Quadriceps muscle CSA decreased during immobilization in both CON and NAD (-6 ± 1% and -6 ± 1%, respectively; main effect of time P<0.01), with no differences between the groups (time × treatment interaction, P = 0.59). Leg muscle strength declined following immobilization (-6 ± 2% in CON and -7 ± 3% in NAD; main effect of time, P<0.05), with no differences between groups (time × treatment interaction, P = 0.55). This is the first study to report that nandrolone decanoate administration does not preserve skeletal muscle mass and strength during a short period of leg immobilization in vivo in humans.

Partial Text

Muscle disuse, such as forced upon following injury or during illness, can lead to substantial loss of skeletal muscle mass and strength and has numerous negative side effects. Most periods of muscle disuse tend to be of short duration, generally less than 7 days [1, 2]. Recently, it has been shown that even a few days of muscle disuse can lead to a substantial decline in both muscle mass as well as muscle strength [3]. It has been speculated that such short successive periods of bed rest or immobilization may be responsible for the greater part of muscle mass that is lost throughout the lifespan [1, 4]. Obviously, effective exercise, nutritional and/or pharmaceutical strategies are required to prevent or attenuate skeletal muscle loss during such short, successive periods of muscle disuse [5].

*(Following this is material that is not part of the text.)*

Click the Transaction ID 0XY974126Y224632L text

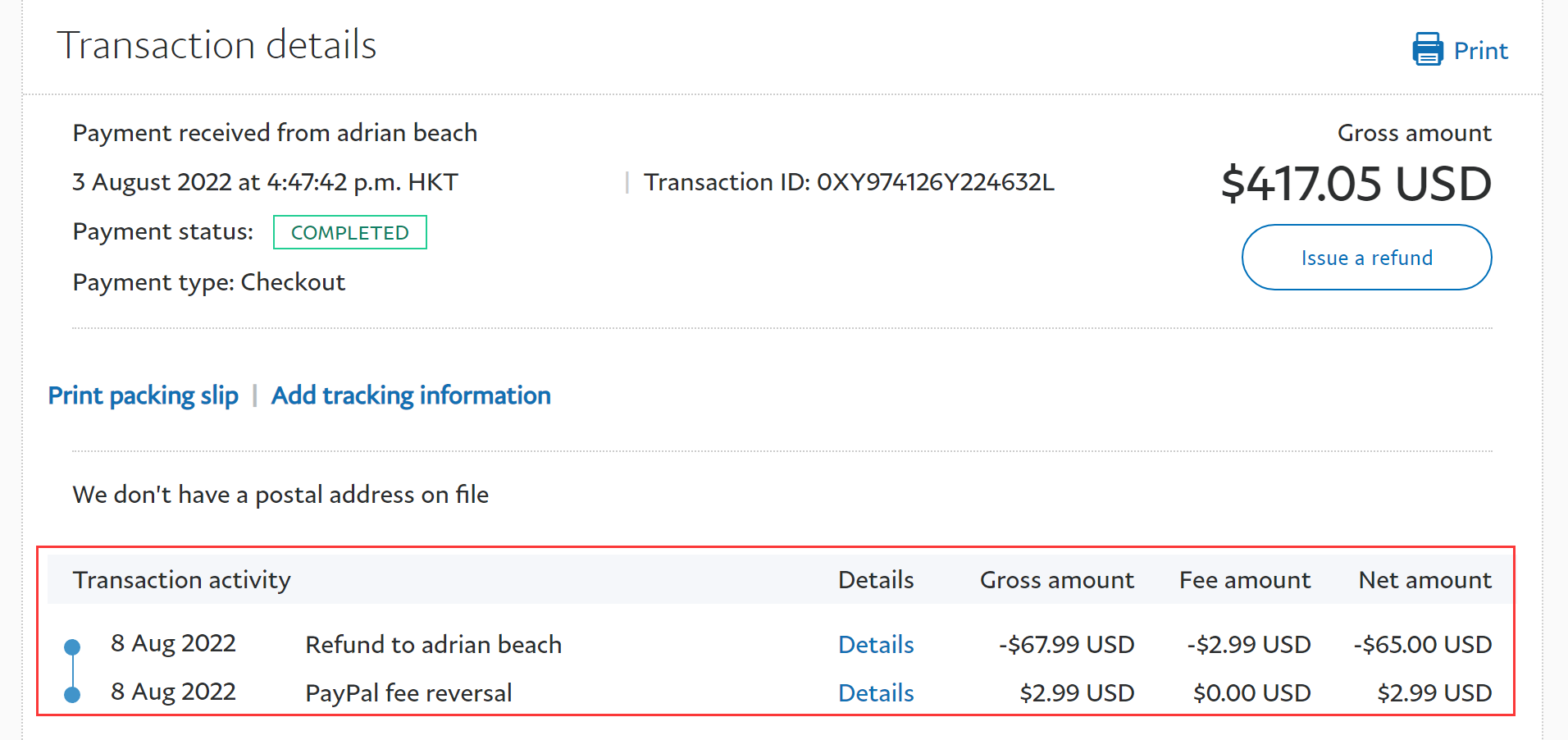(x=849, y=182)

In the present study, we demonstrated that a single intramuscular injection of nandrolone decanoate (200 mg) does not attenuate the decline in muscle mass and strength during 7 days of subsequent leg immobilization in healthy male adults.

Administration of a single bolus of nandrolone decanoate (200 mg) prior to a short period of disuse does not attenuate muscle mass or strength loss. This is the first study to report no preservation of skeletal muscle mass and strength following nandrolone decanoate administration during a short period of leg immobilization in vivo in humans.